I nodded. With the candles gone, I could feel my body slowing down, all the adrenaline draining away. My face was still hot with humiliation. I had to get him talking about something else.
“Neil,” I said. “Tell me about Neil.”
He smirked and opened the pizza box. The smell of crisp pepperoni and melted cheese hit us. “Wondering if Clarissa’s safe?”
“Wondering if Neil’s safe. Clarissa takes no prisoners.”
“I met him in college—we roomed together, actually.” He passed me a slice of pizza. “He was sort of a hippy even back then. The biker part...that came later.” He was staring into his champagne glass now, remembering. “I was a little...intense, after my folks died. I was already working on my first design, and it got a little....” He trailed off. “Neil watched out for me.”
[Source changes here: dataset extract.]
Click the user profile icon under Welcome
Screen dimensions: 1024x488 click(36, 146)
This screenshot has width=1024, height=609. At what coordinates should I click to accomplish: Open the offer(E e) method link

I smiled. “He doesn’t seem like an MIT graduate.” I bit into the pizza and it was fantastically good, the base delicately crunchy and the sauce tangy and rich. Gooey cheese and thick, salty slices of pepperoni. Heaven.
“More than a graduate. He’s still there, you know. Post-grad, doing his doctorate. Another few years—”
“It’ll be Doctor Neil?”
“Doctor Neil, PhD in advanced aerospace engineering. He’s talking seriously about riding the Harley up on stage to get his certificate.”
“I’d like to see that.” Talking to him was so easy. Why did the guilt drain away, whenever I was near him? Why did I feel...normal? “I have two more years at Fenbrook.” I still didn’t know exactly how old he was, and that reminded me of something else I wanted to know. “When I first came here...Neil said you didn’t have your degree.”